La compagnia ferroviaria bernese BLS ha annunciato oggi la riduzione di circa 40 posti di lavoro a tempo pieno, la chiusura di cinque centri viaggi e una riduzione dei servizi. La causa è la crescente pressione dei costi nel trasporto pubblico, ha indicato la società.
Risparmiare 5 milioni
I centri interessati - Seftigen, Hasle-Rüegsau, Ins, Münsingen e Zollikofen - si trovano tutti nel canton Berna. Verranno limitati anche gli orari di apertura di altri sportelli, a partire da Spiez e Interlaken West. BLS punta a ridurre i controlli a bordo sulla linea Berna-Langnau-Lucerna dal 2028 e sulla Spiez-Zweisimmen, come pure a diluire la pulizia esterna dei treni da ogni 14 giorni a una volta al mese.

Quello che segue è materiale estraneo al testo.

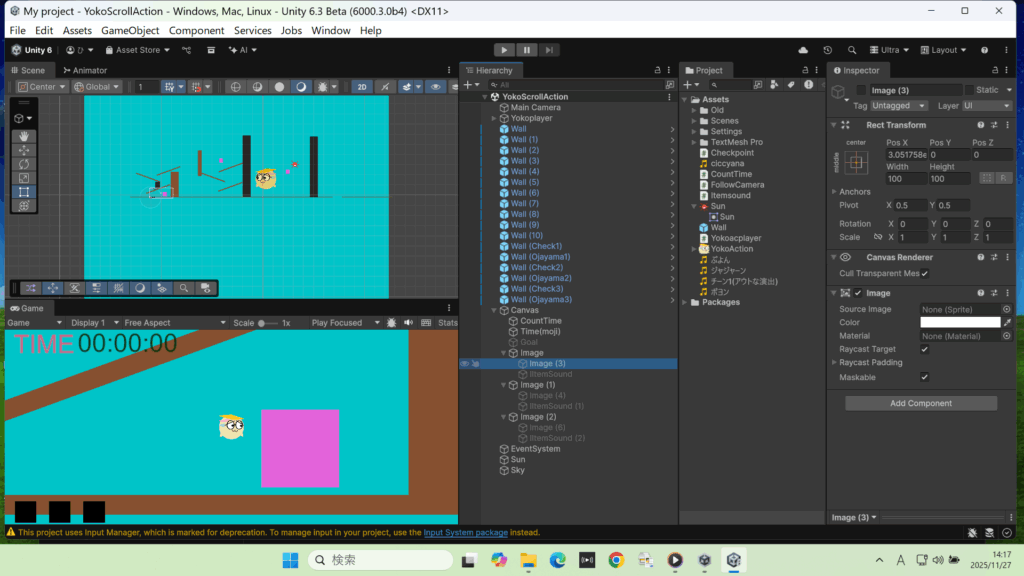Viewport: 1024px width, 576px height.
Task: Open Undo History clock icon
Action: 827,50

Con queste misure l'azienda conta di risparmiare circa 5 milioni di franchi nel biennio 2027-2028.
La pressione sui costi
Il Sindacato del personale dei trasporti (SEV) critica le misure annunciate: la pressione sui costi esercitata dai cantoni e dalla Confederazione sta ora avendo le prime e drastiche conseguenze, scrive in un comunicato. Anche il sindacato Transfair ha espresso parere negativo: a fare le spese degli interventi di risparmio degli enti pubblici è il personale, si rammarica l'organizzazione.